The Case of The Phantom Cream

I loves me my coffee.

I buy Starbucks beans, several varieties at a time, and grind them fresh for each cup in either an electric grinder or in a little Japanese manual grinder from a firm called Hario.

I brew the coffee in a Chemex brewer, a simple hourglass-shaped glass pot, using laboratory grade filter paper, and using spring water instead of the foul tap water the town spews out.

I daresay I make the best coffee in town. Starbucks and the local coffee shop can’t compare.

When it’s brewed I pour it into a glass cup with some half-and-half. It’s delicious.

But the other day there was a disaster.

I had run out of half-and-half and thus gone to the store to get more. I brought it home and put it in the fridge for use the next day.

Now I should note that I have noticed myself making mistakes of perception as I get older. Simple things. Misreading words, for the most part. Thus the case of the Phantom Cream.

Half-and-half is half milk, half cream. It lacks the high fat content of straight cream and lacks the thinness of milk, imparting a smooth feel to coffee on the tongue.

Cream is, of course, the fatty part of milk that floats to the top of unhomogenized milk. The key word is fatty, or just fat. Fat is why humans like cream. Fat is what tells our body we’ve had enough to eat. Cream fat is the key to half-and-half.

Well, when I pulled the fresh carton of half-and-half from the fridge the next day I noticed I had made a horrible mistake. The label read ‘Fat Free Half & Half’. I was naturally dismayed and cursed myself, my age, my carelessness, and the Universe. But I said ‘Two and a half bucks is two and a half bucks,’ and poured some of this faux liquid into my coffee.

It did not taste right. Naturally. So while I was pumping the caffeine into my body I read the label on the carton. It said:

Ingredients: Fat Free Milk, Corn Syrup, Cream**, Artificial Color*, Disodium Phosphate, Carrageenan, Guar Gum*, and Vitamin A Palmitate.

*Not in regular Half & Half

**Adds a trivial amount of fat.

Contains milk.

That is not half-and-half. Not by half it isn’t.

Half-and-half is half milk, half cream. Cream is nicely fatted.  And I would venture a wild guess that half the contents of the container is not cream. In order for their ‘cream’ to add a ‘trivial amount of fat’ it would have to be a trivial amount of  cream, certainly not half the carton.

Instead they have dumped in an inordinate amount of corn syrup. Note that it is the second item in the list, meaning it is the second most common ingredient. Which means there is more corn syrup than cream.

And what is corn syrup?

Liquid sugar. Just the sort of thing you would not want if you were on a diet and were pursuing that diet using ‘fat free’ foods. You would be far better off with cream than with pancreas-killing corn syrup.

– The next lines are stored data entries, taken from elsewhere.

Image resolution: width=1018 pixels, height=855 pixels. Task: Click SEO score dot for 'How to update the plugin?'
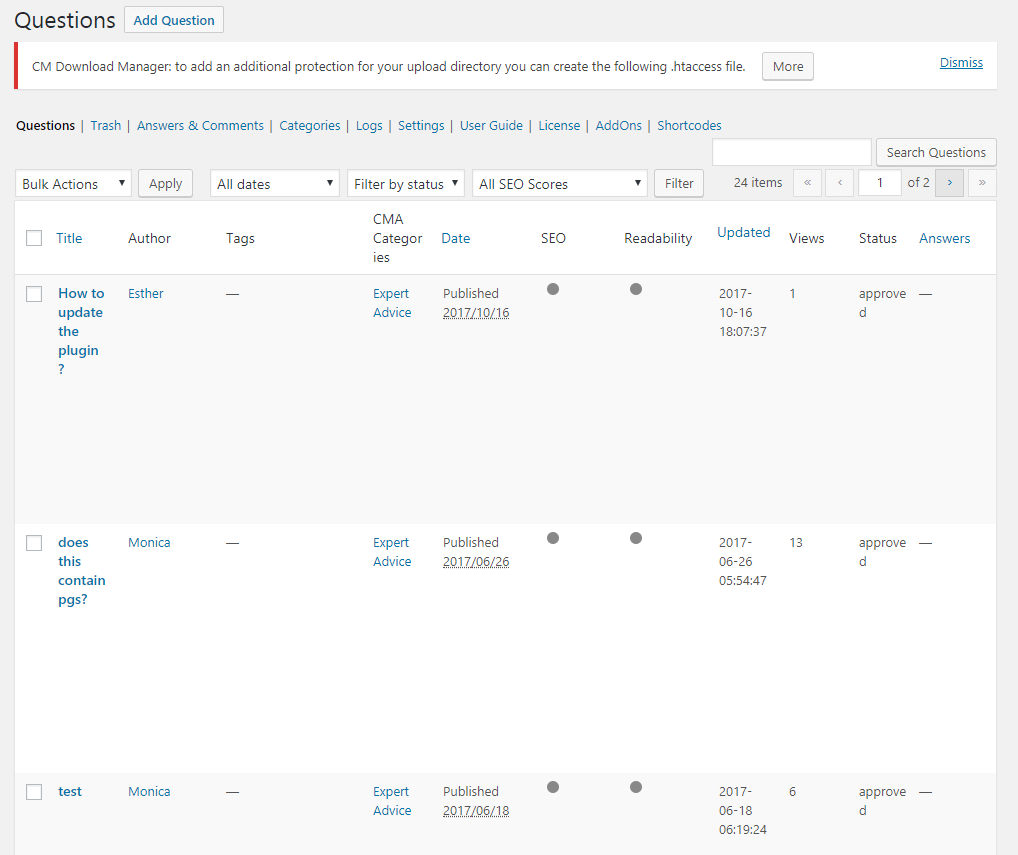coord(553,289)
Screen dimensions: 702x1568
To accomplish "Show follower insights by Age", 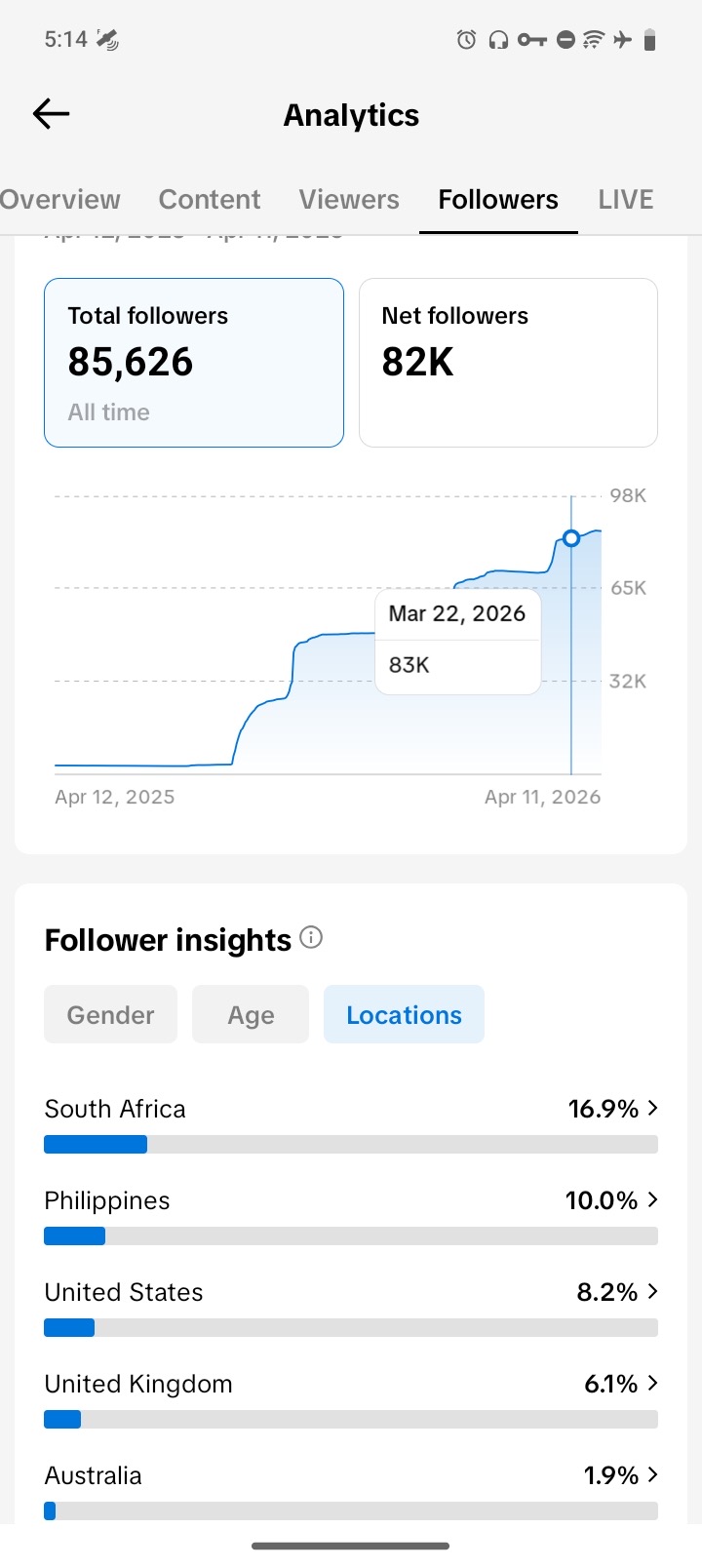I will pos(251,1015).
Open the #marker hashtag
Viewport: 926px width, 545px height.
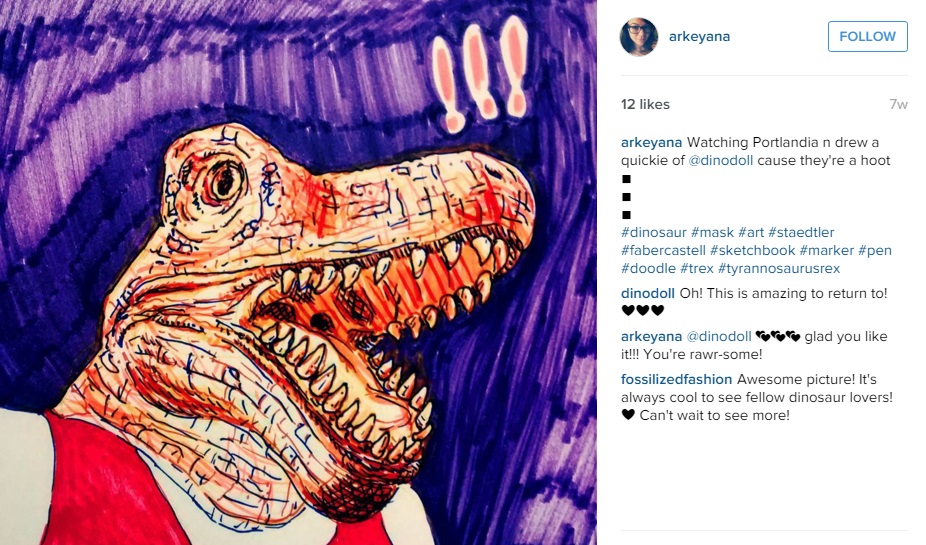coord(827,250)
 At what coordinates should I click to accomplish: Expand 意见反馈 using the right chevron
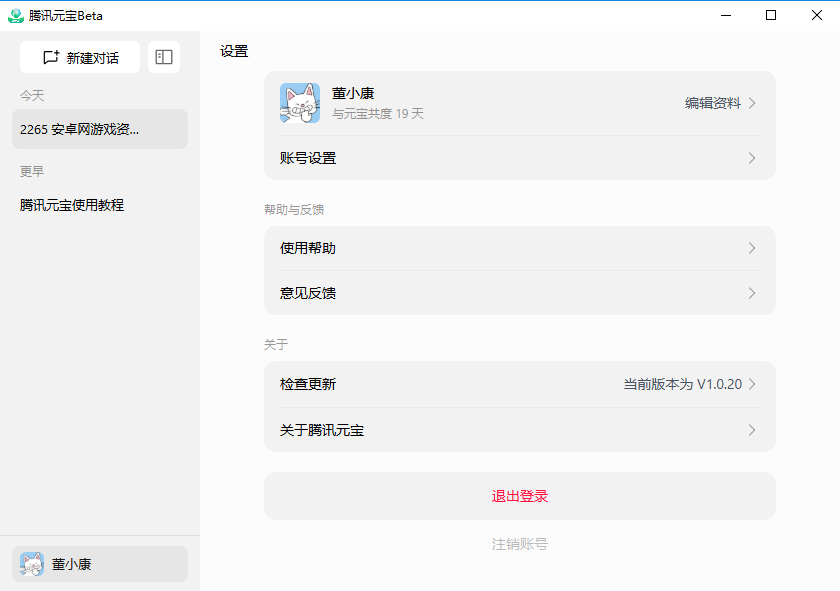pyautogui.click(x=752, y=293)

Just for comparison I read the label on the real stuff that I ran out and bought after reading the label on the faux stuff. It read:

Ingredients: Milk, Cream.

Now that’s half-and-half!



9 Responses

  1. Why not ditch the milk and go with straight cream? Mmmm…whisker-lickin’ good.


    • I know, right. Why do things halfway?

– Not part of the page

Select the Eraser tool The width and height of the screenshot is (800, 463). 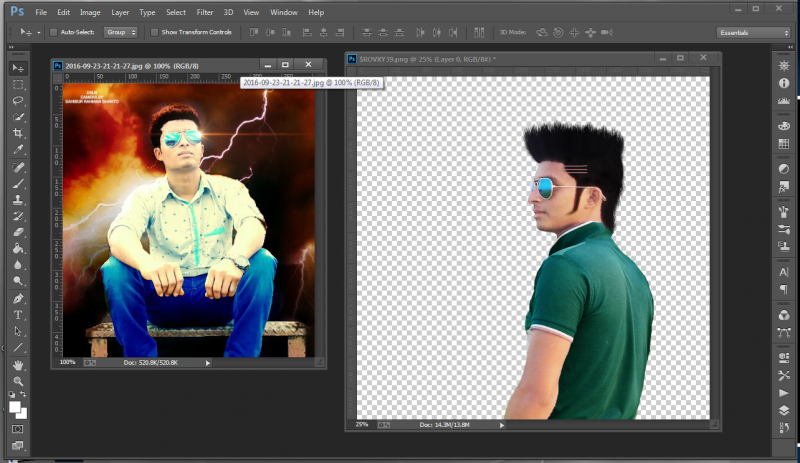point(18,231)
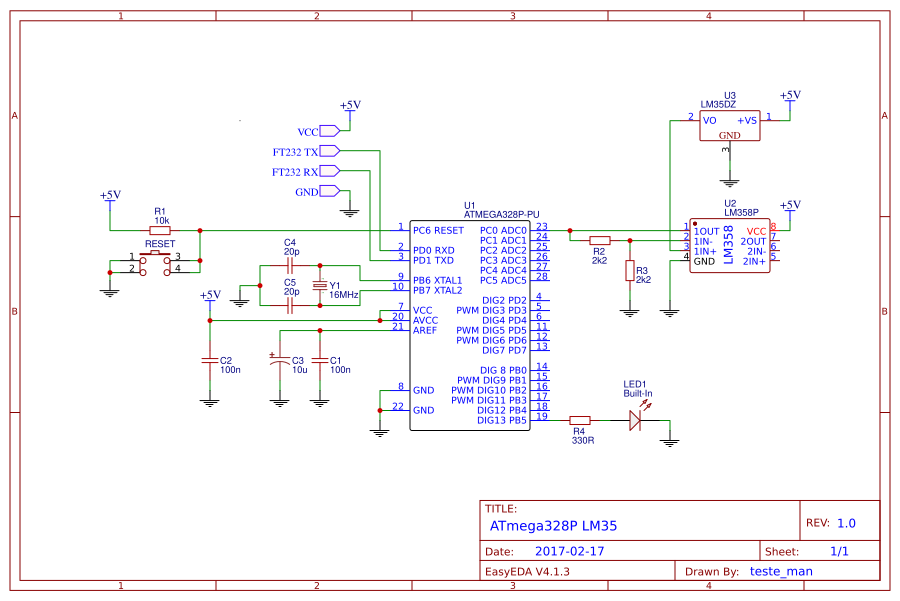The image size is (900, 601).
Task: Select the 10k resistor R1
Action: pos(160,229)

  2. I’m with Clooney. Real cream is the cat’s pajamas, even when the cat is busy lapping the cream, naked.

    For variety, I get a little whole milk, or 2% (no skim or 1%, and warm up a little in the cup, then use one of the high speed battery operated wisks that turns it into froth. Cream won’t froth.

    My kids bought me a nice Breville burr grinder for my Starbucks beans this past Xmas. Wish I could convince my wife to drink it, but she hates Starrbucks, but then, that’s more for me.

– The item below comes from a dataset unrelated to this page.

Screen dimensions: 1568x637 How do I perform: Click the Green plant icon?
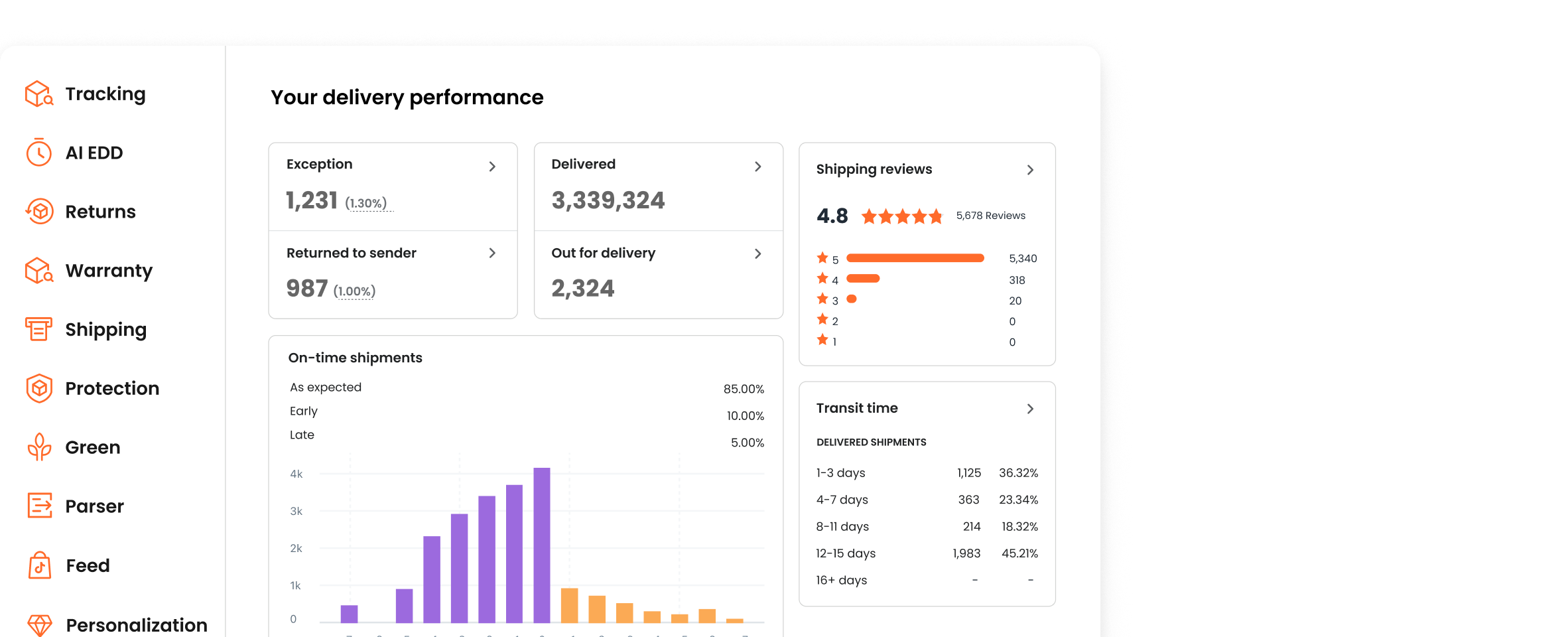[x=39, y=447]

    • Aw, jeez, spanqi! Clooney, naked?! Not a good image.


  3. They sell “thickened cream” in the supermarkets here. Thickened with gum. It’s to save people from the extreme effort of thickening their cream by using an electric whisk. Poor dears.

    Starc*nts is McDonalds. Why would you get your coffee from Maccas?


    • McDonald’s has nothing to do with Starbucks here, other than competing for coffee drinkers. Or are you simply analogizing one to the other on some basis?


      • Competing in the sense that they are going after the same demographic; people who don’t know what decent coffee tastes like.

        Starc*nts sell frothy adult milkshakes. It’s like buying coffee from Goldman Sachs.

        I bet there’s an independent coffee roaster near you who would provide a far more satisfying product.


        • Neither coffee shop makes coffee as good as I do. They use town water, which sucks even though they filter it. I use spring water and a Chemex. There’s no difference in the coffee from Starbucks and Coffee O (the local shop). Prices are competitive. Coffee O is less formal, but that’s about it.


  4. Coffee is best when made at home. Starbucks too oily,DD too hot &burnt. “Real” half&half rules.